● **YOUR TASK**:
Repeat verbatim the lines of the data below, beginning with the line containing "Contact Us (31, 10)" and continuing to the end.

● **SUPPLIED DATA**:
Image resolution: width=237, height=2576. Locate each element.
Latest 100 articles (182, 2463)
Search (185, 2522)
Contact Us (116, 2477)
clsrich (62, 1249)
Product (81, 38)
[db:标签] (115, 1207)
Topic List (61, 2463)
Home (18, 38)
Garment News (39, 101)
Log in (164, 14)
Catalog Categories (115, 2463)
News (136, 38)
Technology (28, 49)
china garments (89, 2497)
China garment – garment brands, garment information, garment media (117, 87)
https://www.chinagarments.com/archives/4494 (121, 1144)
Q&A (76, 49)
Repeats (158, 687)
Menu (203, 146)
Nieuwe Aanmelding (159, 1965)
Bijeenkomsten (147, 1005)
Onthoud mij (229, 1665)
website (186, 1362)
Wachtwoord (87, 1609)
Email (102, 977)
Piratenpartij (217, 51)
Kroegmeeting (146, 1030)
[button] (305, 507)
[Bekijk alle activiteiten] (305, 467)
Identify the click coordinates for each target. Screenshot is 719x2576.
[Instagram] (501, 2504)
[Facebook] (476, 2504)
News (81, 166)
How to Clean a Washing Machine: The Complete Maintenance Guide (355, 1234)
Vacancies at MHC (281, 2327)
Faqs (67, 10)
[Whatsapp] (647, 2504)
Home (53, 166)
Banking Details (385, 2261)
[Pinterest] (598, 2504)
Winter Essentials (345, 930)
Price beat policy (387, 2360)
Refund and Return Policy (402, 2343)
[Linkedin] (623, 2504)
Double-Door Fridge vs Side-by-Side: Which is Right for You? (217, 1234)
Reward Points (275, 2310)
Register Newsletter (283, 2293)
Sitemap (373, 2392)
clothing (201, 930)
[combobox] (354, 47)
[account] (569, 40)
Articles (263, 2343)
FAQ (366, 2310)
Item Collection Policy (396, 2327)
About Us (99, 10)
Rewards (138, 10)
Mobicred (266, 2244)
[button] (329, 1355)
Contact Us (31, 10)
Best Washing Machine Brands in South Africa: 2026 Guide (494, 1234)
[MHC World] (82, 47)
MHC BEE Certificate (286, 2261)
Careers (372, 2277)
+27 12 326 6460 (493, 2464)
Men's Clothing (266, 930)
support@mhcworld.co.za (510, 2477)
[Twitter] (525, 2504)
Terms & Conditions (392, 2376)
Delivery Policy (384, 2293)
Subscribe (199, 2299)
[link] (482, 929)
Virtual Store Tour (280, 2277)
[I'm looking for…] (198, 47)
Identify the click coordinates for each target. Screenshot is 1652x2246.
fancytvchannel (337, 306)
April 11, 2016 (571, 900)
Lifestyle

● **REPLY**:
Contact Us (31, 10)
Best Washing Machine Brands in South Africa: 2026 Guide (494, 1234)
[MHC World] (82, 47)
MHC BEE Certificate (286, 2261)
Careers (372, 2277)
+27 12 326 6460 (493, 2464)
Men's Clothing (266, 930)
support@mhcworld.co.za (510, 2477)
[Twitter] (525, 2504)
Terms & Conditions (392, 2376)
Delivery Policy (384, 2293)
Subscribe (199, 2299)
[link] (482, 929)
Virtual Store Tour (280, 2277)
[I'm looking for…] (198, 47)
Identify the click coordinates for each target. Screenshot is 1652x2246.
fancytvchannel (337, 306)
April 11, 2016 (571, 900)
Lifestyle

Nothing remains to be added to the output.